◆ **STATED GOAL**
Rewrite the lines of the entries below as a numbered list, skipping blank lines and leaving out the pictures.

::::::::

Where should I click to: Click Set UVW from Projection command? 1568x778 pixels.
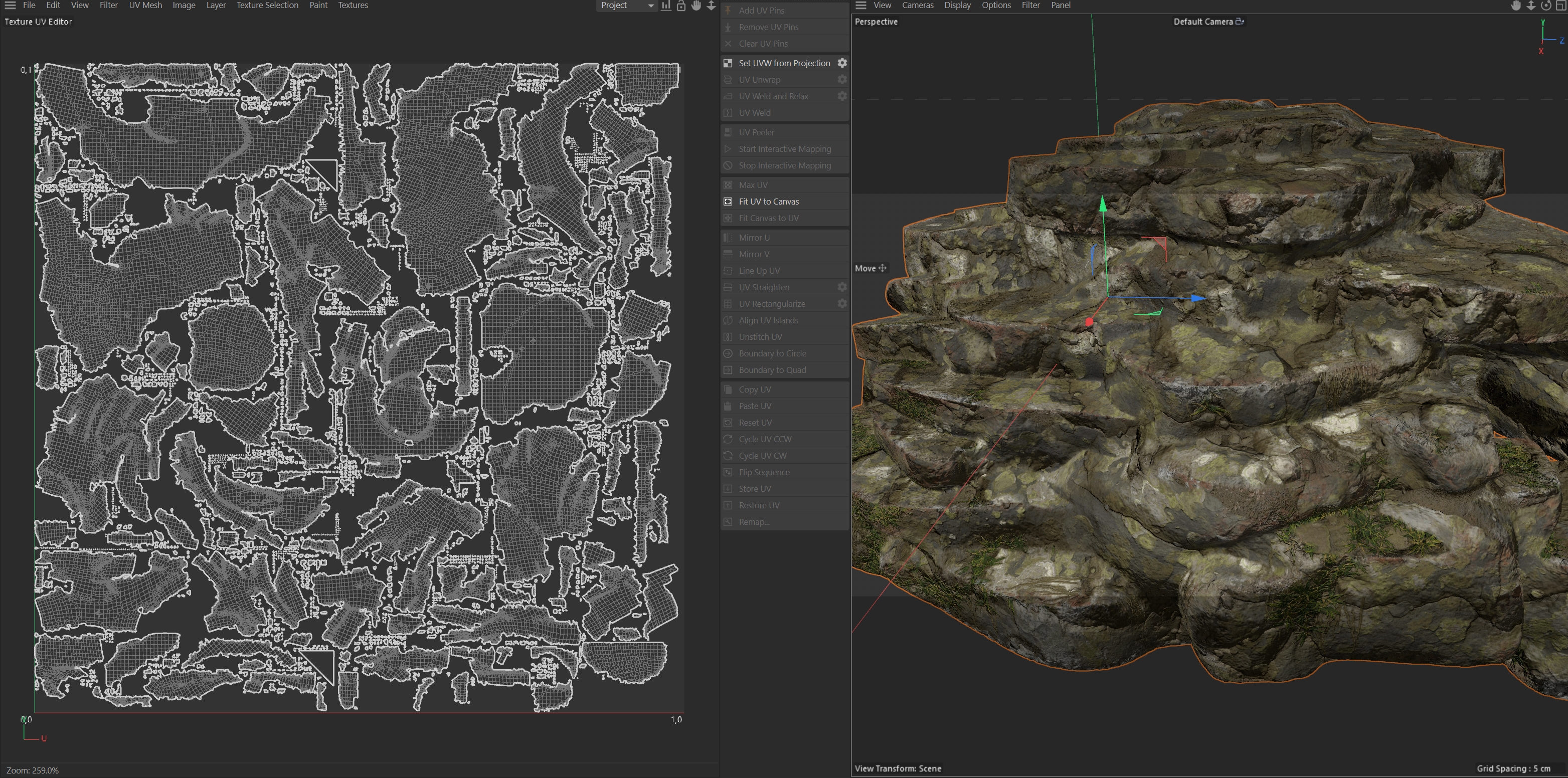pos(784,63)
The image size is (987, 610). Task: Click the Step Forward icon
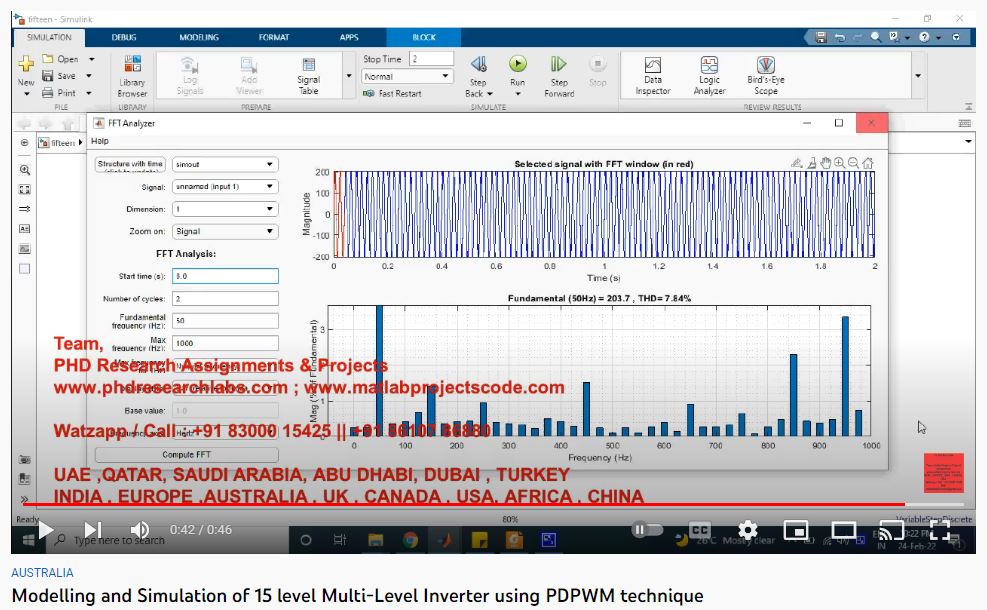(559, 66)
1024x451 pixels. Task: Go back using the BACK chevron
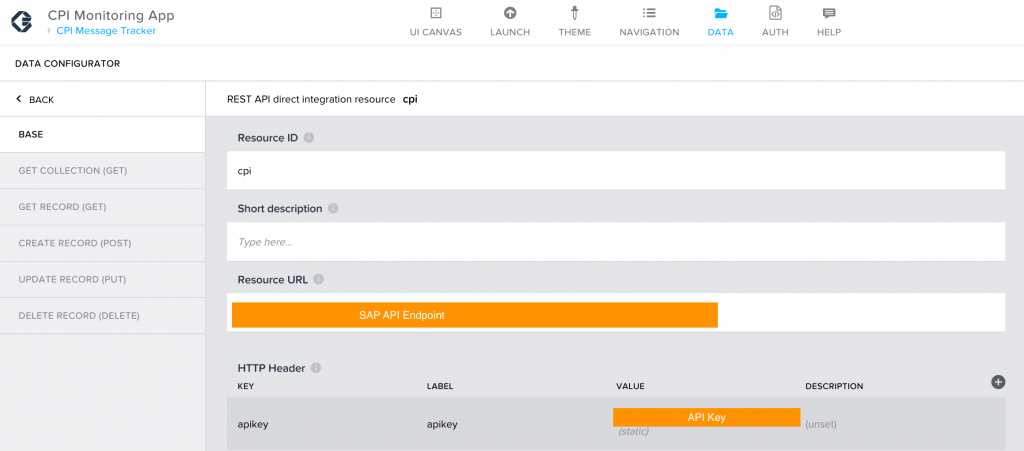(x=19, y=99)
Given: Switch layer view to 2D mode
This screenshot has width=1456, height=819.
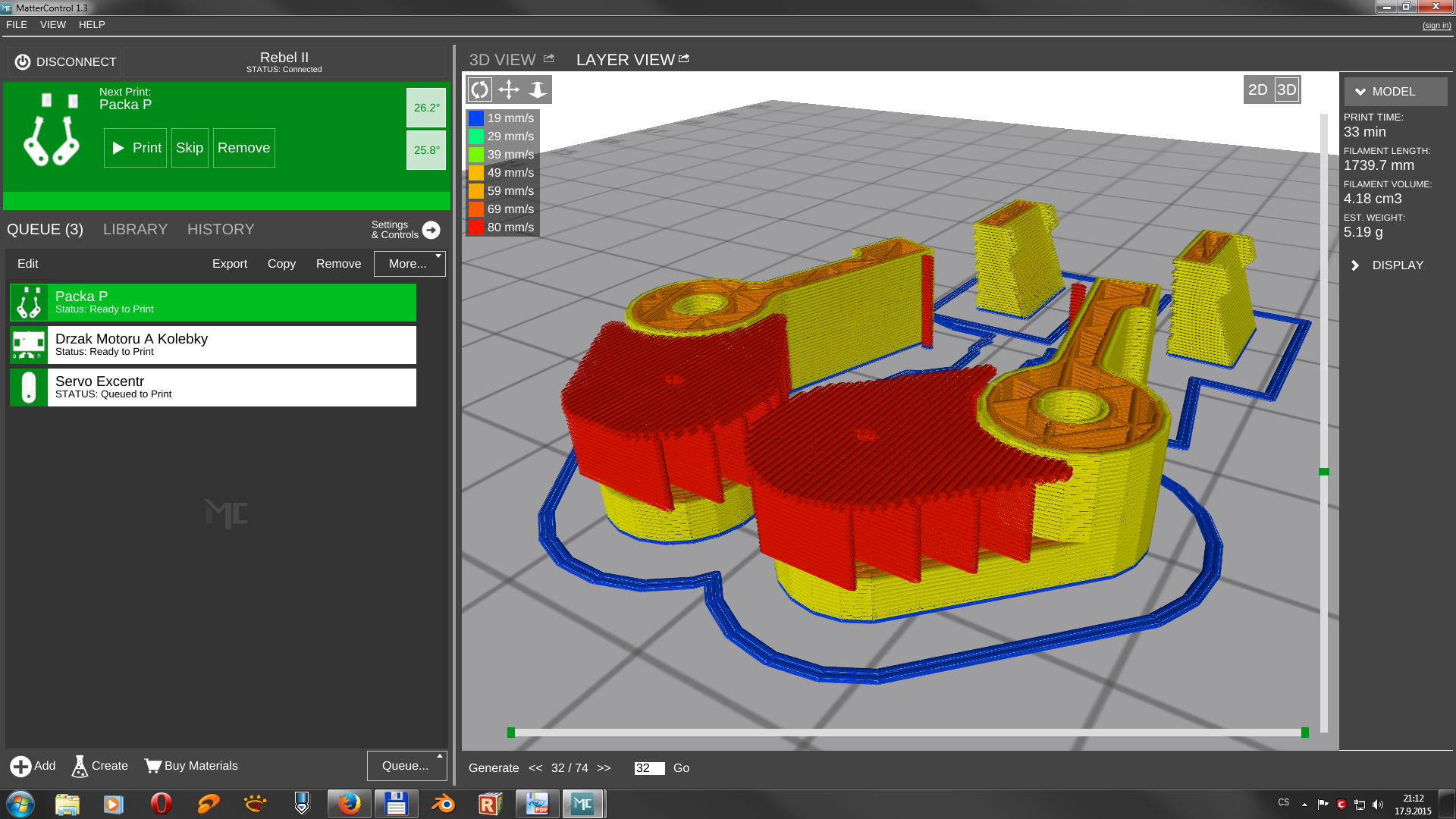Looking at the screenshot, I should pyautogui.click(x=1257, y=89).
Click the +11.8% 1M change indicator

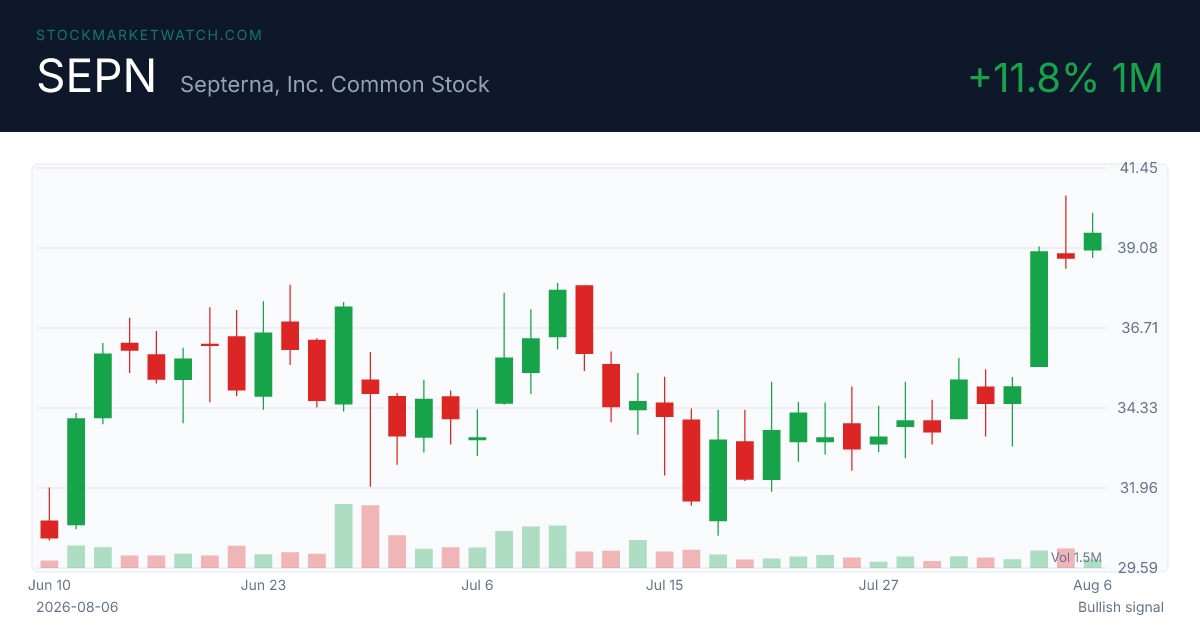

::::::::

◆ **COMPLETE OUTPUT**
1. Where should I click to: Click Set UVW from Projection command? 1568x778 pixels.
2. pos(784,63)
3. The image size is (987, 610). Task: Click the Step Forward icon
4. (559, 66)
5. 1024x451 pixels. Task: Go back using the BACK chevron
6. (x=19, y=99)
7. Given: Switch layer view to 2D mode
8. This screenshot has width=1456, height=819.
9. Looking at the screenshot, I should pyautogui.click(x=1257, y=89).
10. Click the +11.8% 1M change indicator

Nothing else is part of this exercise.